Browser-specific problems I've encountered:
Chrome: Script errors on complex forms like Schedule C. Disable hardware acceleration in Chrome settings to fix.
Firefox: File upload dialogs don't work in private browsing mode. Use regular browsing or switch browsers.
Edge: Sometimes loads blank pages. Add taxact.com to trusted sites.
Safari: Session timeouts happen way faster. Disable "Prevent cross-site tracking" for taxact.com.
The browser that actually works: Firefox ESR (Extended Support Release). It's stable, doesn't auto-update constantly, and TaxAct's developers actually test against it.
Why Peak Season Performance Is So Bad
TaxAct's infrastructure can't handle the load spikes. They probably have great performance 9 months of the year, but March and April turn their servers into molasses.
Peak congestion times (avoid these if possible):
- Weekends in March and April (everyone procrastinates the same way)
- 7-10 PM Eastern (after work, before bed)
- Last week before deadline (total chaos)
Best performance windows:
- Weekday mornings 6-9 AM Eastern
- Lunch hours 11 AM - 2 PM Eastern
- Late night after midnight Eastern
I timed my 2024 Schedule C return: 27 minutes on a Sunday afternoon in March vs 8 minutes at 6:30 AM Tuesday. Same exact data entry. The server performance difference is insane.
When to Just Give Up on TaxAct
Look, I've used TaxAct for 4 years and saved hundreds compared to TurboTax.
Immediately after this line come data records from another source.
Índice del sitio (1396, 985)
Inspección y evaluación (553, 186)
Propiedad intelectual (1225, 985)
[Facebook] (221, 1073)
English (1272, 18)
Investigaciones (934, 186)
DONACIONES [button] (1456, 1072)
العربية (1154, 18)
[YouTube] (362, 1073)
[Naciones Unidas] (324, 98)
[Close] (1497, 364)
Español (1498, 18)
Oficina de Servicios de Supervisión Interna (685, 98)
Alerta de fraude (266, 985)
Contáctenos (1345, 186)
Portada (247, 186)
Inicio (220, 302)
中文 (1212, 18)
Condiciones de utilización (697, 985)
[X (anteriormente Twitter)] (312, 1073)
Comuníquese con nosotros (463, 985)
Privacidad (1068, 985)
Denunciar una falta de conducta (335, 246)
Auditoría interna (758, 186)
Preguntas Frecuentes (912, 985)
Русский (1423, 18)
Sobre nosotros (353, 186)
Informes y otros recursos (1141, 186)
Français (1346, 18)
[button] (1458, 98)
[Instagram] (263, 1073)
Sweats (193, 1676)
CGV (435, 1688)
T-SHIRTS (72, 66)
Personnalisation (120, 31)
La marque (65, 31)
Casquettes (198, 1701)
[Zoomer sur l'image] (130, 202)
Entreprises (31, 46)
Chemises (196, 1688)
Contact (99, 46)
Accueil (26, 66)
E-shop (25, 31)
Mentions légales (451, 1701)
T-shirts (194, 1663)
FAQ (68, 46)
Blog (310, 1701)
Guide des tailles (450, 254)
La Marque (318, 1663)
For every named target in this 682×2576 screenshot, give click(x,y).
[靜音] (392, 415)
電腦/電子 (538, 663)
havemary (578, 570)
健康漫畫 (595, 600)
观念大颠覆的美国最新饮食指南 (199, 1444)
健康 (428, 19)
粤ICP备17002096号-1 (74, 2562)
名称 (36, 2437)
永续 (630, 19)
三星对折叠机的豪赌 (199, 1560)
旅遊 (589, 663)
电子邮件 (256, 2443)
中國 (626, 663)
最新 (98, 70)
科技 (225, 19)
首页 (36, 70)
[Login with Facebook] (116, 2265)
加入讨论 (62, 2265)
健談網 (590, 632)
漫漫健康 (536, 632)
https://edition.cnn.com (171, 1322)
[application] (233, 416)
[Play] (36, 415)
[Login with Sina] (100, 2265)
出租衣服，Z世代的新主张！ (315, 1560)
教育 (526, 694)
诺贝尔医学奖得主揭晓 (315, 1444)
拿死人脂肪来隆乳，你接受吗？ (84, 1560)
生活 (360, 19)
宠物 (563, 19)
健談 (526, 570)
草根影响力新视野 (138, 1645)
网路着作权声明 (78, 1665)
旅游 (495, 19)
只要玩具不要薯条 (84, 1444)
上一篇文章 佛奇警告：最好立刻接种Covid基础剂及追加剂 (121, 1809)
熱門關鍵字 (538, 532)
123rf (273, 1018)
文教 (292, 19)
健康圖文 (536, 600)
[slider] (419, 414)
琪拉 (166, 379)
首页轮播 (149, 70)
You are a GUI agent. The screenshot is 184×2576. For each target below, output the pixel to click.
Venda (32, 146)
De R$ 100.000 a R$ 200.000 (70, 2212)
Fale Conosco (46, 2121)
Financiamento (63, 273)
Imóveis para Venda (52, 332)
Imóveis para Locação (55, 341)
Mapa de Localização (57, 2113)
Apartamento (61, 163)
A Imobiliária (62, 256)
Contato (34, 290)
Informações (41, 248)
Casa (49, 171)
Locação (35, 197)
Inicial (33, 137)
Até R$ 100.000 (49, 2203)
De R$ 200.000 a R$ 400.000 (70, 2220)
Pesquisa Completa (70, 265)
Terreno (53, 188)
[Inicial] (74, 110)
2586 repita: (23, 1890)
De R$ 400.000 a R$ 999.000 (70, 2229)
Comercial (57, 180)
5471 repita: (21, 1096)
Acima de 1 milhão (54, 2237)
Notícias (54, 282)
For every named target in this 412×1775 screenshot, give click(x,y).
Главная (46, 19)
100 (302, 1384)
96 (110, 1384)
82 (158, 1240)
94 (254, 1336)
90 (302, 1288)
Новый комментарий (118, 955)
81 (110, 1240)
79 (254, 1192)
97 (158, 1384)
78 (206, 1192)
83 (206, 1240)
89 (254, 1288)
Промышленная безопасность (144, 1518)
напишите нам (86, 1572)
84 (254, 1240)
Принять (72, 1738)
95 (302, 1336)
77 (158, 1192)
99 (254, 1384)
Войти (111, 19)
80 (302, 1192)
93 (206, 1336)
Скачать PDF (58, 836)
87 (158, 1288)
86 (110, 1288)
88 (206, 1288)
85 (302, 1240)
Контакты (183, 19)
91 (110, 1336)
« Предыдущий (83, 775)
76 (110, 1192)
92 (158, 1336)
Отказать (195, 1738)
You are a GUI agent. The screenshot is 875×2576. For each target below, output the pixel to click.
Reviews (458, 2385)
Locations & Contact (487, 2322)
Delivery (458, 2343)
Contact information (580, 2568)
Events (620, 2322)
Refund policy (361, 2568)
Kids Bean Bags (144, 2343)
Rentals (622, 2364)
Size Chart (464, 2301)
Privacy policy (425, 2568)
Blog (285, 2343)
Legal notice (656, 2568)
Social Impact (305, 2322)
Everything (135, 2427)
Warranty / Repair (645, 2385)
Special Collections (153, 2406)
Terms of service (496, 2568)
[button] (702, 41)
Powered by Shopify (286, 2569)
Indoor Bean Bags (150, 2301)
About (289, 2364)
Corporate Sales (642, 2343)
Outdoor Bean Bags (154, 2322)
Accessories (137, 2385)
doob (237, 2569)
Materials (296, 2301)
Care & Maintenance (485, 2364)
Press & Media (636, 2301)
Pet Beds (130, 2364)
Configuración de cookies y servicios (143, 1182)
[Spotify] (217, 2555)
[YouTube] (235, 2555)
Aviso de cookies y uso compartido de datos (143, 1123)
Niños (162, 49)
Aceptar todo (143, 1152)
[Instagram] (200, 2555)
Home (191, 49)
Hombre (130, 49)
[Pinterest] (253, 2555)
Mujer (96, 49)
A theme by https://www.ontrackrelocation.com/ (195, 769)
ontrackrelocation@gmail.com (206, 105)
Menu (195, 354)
But there are times when the technical problems aren't worth it:
Deadline panic: If it's April 14th and TaxAct is broken, just bite the bullet and use TurboTax or FreeTaxUSA. Your time and stress aren't worth saving $50.
Complex business returns: TaxAct's business features work fine when they work, but debugging K-1 import failures at midnight isn't fun.
No tech skills: If this troubleshooting guide looks like hieroglyphics, pay extra for software that "just works" or hire a human preparer.
The reality is that TaxAct's technical problems are fixable if you know what you're doing, but they shouldn't exist in the first place for software you're paying $100+ for.